Everything About Fiction You Never Wanted to Know.


Princess Leia Organa: "It's a wonder you're still alive. Will somebody get this walking carpet out of my way?"

Han Solo: "...No reward is worth this."
Star Wars: Episode IV - A New Hope

She's anything but typical.
She's so unpredictable.
Oh, but even at her worst, she ain't that bad.
She's as real as real can be.
And she's every fantasy.

She's every lover that I've never had.
She's Every Woman, Garth Brooks

"That I am unknown to you," said De Bracy, "is indeed my misfortune; yet let me hope that De Bracy's name has not been always unspoken, when minstrels or heralds have praised deeds of chivalry, whether in the lists or in the battle-field."

"To heralds and to minstrels, then, leave thy praise, Sir Knight," replied Rowena, "more suiting for their mouths than for thine own; and tell me which of them shall record in song, or in book of tourney, the memorable conquest of this night, a conquest obtained over an old man, followed by a few timid hinds; and its booty, an unfortunate maiden, transported against her will to the castle of a robber?"

"You are unjust, Lady Rowena," said the knight, biting his lips in some confusion, and speaking in a tone more natural to him than that of affected gallantry, which he had at first adopted; "yourself free from passion, you can allow no excuse for the frenzy of another, although caused by your own beauty."

"I pray you, Sir Knight," said Rowena, "to cease a language so commonly used by strolling minstrels, that it becomes not the mouth of knights or nobles. Certes, you constrain me to sit down, since you enter upon such commonplace terms, of which each vile crowder hath a stock that might last from hence to Christmas."

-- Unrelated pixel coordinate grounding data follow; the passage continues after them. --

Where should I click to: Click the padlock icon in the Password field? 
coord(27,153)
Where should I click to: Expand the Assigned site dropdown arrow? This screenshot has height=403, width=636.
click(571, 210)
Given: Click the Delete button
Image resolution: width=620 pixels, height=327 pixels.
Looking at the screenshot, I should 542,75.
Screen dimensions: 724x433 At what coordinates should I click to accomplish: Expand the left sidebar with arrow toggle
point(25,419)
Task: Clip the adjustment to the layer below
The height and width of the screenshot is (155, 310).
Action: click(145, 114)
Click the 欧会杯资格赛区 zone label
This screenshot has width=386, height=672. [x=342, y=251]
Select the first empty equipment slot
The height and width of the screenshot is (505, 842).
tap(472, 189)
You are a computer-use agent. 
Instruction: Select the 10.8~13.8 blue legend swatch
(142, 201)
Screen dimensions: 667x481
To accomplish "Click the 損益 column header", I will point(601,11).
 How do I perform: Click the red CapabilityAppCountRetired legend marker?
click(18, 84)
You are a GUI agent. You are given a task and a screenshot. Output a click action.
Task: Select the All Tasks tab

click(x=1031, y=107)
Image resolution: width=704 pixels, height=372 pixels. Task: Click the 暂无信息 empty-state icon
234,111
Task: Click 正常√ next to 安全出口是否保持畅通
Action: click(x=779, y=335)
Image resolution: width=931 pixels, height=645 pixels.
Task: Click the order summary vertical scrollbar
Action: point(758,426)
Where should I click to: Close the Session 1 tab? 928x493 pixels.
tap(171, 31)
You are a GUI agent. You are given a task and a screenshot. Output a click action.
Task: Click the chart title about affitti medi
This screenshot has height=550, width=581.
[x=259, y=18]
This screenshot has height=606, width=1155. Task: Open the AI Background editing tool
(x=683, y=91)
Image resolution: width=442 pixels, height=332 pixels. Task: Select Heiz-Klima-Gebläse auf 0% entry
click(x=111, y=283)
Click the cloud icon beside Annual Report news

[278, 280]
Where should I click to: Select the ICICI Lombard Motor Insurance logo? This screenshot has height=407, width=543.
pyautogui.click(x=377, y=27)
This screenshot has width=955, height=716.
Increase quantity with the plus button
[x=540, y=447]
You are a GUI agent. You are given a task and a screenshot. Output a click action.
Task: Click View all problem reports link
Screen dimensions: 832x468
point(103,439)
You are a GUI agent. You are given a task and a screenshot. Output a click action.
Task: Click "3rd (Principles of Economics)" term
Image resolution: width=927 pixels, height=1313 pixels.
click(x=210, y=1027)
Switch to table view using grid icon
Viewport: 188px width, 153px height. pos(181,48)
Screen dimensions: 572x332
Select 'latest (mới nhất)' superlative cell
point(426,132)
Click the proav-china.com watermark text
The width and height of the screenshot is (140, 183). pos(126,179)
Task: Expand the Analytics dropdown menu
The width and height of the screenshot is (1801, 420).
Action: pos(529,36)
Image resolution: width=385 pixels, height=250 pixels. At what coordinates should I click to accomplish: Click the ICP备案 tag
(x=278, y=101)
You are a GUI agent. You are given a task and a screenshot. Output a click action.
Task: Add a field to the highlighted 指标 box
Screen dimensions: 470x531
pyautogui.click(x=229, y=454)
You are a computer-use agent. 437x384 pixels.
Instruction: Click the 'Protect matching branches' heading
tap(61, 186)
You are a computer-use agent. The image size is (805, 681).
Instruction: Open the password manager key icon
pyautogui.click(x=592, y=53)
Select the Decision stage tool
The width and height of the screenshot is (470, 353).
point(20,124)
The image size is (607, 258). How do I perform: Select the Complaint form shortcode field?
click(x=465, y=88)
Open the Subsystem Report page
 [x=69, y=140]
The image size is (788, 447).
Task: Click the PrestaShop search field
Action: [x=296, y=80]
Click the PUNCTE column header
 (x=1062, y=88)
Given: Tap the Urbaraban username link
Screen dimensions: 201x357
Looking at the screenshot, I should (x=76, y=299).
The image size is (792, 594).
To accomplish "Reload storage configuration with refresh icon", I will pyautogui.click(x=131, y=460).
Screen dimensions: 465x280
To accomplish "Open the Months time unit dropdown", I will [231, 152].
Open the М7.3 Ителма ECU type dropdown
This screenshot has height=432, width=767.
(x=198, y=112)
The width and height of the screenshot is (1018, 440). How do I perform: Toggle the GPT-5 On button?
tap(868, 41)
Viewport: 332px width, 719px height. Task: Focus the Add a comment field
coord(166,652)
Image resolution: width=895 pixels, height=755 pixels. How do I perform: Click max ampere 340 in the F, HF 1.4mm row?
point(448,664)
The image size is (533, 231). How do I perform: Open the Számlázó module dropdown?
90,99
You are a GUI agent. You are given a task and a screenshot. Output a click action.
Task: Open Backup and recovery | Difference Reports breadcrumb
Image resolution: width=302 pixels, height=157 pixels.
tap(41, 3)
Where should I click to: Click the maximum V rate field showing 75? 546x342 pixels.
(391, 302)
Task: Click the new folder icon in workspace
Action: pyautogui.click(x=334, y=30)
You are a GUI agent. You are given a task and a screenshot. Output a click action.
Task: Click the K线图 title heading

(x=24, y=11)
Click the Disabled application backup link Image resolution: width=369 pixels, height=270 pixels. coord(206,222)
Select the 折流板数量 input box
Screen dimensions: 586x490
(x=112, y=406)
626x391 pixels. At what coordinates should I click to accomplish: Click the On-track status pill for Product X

"Proud damsel," said De Bracy, incensed at finding his gallant style procured him nothing but contempt -- "proud damsel, thou shalt be as proudly encountered. Know then, that I have supported my pretensions to your hand in the way that best suited thy character. It is meeter for thy humour to be wooed with bow and bill, than in set terms, and in courtly language."